* EXERCISE
Copy out word for word the stretch of rows from the very first one through the line containing "Open the Chat Assistant", both ends included.

* EXERCISE INPUT
== == ==

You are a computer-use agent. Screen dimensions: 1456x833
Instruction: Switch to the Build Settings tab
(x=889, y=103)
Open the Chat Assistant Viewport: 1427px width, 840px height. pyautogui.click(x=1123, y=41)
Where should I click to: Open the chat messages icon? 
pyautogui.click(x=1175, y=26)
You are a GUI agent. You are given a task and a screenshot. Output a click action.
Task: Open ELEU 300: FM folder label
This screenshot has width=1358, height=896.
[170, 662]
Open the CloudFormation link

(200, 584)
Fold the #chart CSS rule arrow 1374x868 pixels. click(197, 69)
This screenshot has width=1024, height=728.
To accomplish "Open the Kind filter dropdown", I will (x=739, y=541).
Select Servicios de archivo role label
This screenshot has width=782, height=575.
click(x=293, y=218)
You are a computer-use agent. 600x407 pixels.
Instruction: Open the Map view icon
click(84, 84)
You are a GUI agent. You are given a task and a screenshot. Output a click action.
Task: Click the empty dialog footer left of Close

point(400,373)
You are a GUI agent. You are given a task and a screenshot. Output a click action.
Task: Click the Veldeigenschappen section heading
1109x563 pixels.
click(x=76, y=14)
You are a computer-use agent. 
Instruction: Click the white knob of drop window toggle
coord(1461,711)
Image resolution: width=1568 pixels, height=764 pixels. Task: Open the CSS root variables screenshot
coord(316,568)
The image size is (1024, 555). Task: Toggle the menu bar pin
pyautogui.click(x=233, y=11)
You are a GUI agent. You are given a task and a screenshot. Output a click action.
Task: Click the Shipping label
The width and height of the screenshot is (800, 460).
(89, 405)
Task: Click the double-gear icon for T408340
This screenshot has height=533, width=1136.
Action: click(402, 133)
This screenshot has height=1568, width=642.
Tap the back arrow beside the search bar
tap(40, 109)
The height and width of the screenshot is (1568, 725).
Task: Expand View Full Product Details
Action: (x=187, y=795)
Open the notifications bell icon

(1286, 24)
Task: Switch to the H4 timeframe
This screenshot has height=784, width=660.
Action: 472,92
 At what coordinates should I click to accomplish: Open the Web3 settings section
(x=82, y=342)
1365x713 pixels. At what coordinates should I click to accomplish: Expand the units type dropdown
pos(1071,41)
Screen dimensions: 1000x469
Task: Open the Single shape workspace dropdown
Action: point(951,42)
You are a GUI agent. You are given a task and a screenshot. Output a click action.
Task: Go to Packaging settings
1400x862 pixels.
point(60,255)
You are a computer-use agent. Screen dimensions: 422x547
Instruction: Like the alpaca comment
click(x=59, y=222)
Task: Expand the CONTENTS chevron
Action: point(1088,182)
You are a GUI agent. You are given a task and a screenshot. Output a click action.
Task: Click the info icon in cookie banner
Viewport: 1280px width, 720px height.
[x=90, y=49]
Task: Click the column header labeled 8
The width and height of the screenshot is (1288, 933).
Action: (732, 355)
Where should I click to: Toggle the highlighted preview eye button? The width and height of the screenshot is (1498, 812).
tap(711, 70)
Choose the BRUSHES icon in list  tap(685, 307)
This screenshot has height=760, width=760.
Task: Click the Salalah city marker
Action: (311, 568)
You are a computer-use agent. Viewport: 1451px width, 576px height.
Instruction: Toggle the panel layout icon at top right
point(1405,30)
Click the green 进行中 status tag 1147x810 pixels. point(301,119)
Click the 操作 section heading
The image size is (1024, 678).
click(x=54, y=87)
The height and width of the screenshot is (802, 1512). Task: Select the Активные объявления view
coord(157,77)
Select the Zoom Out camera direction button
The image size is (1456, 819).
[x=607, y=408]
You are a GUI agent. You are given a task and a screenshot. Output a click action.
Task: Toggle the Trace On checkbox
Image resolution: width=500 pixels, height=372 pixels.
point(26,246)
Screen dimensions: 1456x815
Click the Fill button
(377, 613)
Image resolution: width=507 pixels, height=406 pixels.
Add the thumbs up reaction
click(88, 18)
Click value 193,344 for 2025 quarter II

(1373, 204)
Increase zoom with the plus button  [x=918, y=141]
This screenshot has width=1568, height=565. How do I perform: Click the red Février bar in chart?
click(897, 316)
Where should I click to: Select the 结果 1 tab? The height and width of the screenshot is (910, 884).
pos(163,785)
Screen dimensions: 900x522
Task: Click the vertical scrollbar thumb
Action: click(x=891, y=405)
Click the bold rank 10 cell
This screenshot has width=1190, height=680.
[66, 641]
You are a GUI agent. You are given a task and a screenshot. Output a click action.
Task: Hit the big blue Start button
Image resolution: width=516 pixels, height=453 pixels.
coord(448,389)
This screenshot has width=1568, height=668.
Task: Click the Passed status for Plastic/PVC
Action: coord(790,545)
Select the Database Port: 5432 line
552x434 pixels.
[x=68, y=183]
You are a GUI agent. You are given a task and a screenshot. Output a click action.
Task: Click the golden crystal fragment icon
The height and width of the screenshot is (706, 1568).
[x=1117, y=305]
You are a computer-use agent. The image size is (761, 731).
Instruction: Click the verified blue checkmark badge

== == ==

* FULL SOLUTION
You are a computer-use agent. Screen dimensions: 1456x833
Instruction: Switch to the Build Settings tab
(x=889, y=103)
Open the Chat Assistant Viewport: 1427px width, 840px height. pyautogui.click(x=1123, y=41)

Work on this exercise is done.